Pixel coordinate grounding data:

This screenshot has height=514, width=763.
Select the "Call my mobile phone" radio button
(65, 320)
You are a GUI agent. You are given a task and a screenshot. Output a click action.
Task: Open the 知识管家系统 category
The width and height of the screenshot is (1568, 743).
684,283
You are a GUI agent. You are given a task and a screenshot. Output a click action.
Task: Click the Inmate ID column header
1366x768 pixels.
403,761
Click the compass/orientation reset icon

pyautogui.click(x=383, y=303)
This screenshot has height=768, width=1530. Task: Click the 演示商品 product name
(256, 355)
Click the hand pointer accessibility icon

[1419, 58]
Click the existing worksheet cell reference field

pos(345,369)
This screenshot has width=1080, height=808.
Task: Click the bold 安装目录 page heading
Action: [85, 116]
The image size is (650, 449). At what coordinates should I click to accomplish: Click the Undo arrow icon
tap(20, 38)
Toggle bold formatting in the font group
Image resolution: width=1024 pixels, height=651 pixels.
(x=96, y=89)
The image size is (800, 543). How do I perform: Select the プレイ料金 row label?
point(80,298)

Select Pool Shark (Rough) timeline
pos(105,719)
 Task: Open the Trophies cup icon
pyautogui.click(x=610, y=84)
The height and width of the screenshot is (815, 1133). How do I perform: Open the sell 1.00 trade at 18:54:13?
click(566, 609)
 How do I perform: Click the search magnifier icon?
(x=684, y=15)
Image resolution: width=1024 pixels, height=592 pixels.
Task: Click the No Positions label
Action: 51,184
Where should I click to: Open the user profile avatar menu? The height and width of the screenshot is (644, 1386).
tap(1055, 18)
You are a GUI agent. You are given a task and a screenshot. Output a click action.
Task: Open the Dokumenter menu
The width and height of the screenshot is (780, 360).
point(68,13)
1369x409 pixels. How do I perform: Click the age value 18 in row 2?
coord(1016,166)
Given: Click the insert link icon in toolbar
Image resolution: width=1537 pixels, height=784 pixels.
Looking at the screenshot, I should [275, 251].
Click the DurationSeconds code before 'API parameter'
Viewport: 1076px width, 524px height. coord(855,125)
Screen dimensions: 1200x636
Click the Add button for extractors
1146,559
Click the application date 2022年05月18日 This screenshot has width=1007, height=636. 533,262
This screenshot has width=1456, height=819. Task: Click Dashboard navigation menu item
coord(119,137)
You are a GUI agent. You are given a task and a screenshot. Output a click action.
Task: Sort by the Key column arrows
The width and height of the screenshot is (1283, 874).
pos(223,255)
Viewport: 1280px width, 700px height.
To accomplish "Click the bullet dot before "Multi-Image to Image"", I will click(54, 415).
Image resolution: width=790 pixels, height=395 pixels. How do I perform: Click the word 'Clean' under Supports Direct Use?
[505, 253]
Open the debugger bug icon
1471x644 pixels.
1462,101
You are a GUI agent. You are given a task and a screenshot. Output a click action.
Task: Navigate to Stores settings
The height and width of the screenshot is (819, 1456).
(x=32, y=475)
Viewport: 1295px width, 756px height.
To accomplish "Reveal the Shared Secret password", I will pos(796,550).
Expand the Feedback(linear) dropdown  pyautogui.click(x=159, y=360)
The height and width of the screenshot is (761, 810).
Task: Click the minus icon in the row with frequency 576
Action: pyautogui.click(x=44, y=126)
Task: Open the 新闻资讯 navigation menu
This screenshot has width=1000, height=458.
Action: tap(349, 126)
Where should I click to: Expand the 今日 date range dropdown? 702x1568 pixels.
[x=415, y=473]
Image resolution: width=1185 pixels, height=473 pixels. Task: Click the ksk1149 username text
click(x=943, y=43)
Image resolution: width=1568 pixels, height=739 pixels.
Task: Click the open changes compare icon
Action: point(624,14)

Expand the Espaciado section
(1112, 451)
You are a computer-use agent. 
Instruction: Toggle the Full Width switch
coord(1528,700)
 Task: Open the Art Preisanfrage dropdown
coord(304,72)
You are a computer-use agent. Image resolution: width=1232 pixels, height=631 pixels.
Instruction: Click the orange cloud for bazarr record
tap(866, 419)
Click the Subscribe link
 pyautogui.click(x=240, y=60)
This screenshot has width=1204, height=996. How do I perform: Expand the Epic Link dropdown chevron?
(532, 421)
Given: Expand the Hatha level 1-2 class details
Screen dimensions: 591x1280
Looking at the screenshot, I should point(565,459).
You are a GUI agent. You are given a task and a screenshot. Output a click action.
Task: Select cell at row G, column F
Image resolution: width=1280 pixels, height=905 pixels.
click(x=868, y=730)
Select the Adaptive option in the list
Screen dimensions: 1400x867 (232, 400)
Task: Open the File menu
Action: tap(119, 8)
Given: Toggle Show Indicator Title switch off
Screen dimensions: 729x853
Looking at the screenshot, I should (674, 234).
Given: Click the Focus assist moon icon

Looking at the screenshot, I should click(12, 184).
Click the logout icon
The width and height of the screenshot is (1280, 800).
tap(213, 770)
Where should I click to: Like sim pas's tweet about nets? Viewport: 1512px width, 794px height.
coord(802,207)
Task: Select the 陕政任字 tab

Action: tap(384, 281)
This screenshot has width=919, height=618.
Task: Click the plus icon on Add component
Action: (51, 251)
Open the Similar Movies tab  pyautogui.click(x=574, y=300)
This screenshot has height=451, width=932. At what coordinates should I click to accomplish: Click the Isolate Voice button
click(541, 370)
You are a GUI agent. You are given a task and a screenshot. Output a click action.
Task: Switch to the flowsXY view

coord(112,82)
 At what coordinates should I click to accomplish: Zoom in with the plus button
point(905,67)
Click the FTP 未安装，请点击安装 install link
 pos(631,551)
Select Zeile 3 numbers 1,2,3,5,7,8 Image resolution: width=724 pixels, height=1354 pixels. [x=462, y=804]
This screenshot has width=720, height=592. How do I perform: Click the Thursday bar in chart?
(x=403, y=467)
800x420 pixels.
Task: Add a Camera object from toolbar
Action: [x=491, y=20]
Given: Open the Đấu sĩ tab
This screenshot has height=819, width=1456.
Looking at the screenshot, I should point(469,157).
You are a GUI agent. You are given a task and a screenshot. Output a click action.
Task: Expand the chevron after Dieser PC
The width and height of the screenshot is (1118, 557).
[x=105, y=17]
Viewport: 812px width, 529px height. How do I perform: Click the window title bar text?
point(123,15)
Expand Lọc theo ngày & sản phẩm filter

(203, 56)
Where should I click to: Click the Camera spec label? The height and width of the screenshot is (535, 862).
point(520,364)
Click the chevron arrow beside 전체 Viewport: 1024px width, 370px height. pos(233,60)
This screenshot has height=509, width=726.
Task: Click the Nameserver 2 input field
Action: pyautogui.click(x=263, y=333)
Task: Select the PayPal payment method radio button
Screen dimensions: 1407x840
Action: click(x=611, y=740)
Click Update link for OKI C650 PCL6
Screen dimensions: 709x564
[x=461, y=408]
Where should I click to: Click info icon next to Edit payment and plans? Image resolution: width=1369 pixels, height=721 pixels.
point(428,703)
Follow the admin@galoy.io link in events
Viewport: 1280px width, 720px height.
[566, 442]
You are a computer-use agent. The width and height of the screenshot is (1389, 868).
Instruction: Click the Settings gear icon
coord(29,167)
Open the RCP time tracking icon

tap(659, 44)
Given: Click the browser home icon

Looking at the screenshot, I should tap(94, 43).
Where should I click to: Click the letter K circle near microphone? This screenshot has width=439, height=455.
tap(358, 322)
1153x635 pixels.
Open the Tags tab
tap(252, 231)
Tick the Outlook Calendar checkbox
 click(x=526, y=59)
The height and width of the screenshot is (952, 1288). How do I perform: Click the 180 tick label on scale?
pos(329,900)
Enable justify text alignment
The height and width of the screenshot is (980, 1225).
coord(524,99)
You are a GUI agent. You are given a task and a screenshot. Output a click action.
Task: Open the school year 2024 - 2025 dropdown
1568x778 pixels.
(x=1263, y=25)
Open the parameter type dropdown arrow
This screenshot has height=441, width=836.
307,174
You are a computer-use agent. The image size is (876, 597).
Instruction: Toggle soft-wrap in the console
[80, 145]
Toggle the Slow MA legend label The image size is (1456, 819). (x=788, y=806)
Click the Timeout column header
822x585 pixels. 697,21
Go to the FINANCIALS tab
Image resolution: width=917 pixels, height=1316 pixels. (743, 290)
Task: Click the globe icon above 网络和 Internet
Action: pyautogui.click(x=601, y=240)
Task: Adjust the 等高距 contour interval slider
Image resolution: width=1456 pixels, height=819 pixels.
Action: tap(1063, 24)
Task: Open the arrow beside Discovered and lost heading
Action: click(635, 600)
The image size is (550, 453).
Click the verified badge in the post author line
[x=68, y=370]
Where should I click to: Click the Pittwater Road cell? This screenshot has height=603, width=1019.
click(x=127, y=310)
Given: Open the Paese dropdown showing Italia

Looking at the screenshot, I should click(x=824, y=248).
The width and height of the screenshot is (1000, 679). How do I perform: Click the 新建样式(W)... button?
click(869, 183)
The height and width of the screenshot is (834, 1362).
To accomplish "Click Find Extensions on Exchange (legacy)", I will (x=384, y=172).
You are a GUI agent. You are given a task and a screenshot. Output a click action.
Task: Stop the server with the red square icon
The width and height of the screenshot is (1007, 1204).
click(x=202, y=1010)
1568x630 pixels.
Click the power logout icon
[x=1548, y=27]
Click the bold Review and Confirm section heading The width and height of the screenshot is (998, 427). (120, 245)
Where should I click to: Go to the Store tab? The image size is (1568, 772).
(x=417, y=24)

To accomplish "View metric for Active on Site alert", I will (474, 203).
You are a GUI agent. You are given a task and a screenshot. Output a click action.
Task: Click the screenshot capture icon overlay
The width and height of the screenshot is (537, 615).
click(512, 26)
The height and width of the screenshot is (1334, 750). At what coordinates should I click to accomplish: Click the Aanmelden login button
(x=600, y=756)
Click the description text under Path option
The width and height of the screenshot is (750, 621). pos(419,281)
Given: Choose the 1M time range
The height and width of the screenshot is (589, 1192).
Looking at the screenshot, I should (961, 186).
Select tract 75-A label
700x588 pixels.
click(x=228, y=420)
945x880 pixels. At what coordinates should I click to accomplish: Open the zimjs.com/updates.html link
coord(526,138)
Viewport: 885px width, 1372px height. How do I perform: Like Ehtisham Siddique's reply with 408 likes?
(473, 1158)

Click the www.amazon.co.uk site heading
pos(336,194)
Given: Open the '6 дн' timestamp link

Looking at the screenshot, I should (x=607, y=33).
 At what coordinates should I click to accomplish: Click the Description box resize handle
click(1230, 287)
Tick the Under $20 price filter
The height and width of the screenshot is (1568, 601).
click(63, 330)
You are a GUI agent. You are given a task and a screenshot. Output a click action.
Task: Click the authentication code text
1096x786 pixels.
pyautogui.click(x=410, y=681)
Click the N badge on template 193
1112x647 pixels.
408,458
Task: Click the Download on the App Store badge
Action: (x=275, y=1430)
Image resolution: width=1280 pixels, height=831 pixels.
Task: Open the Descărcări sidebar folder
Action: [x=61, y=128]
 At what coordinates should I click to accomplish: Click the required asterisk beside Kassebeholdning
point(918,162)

▸ **What is needed**: Using the records above, pull out each line where the word "will" occurs.

▸ **Solution to this problem**:
To accomplish "Click the bullet dot before "Multi-Image to Image"", I will click(54, 415).
To accomplish "Reveal the Shared Secret password", I will pos(796,550).
To accomplish "Click Find Extensions on Exchange (legacy)", I will (x=384, y=172).
To accomplish "View metric for Active on Site alert", I will (474, 203).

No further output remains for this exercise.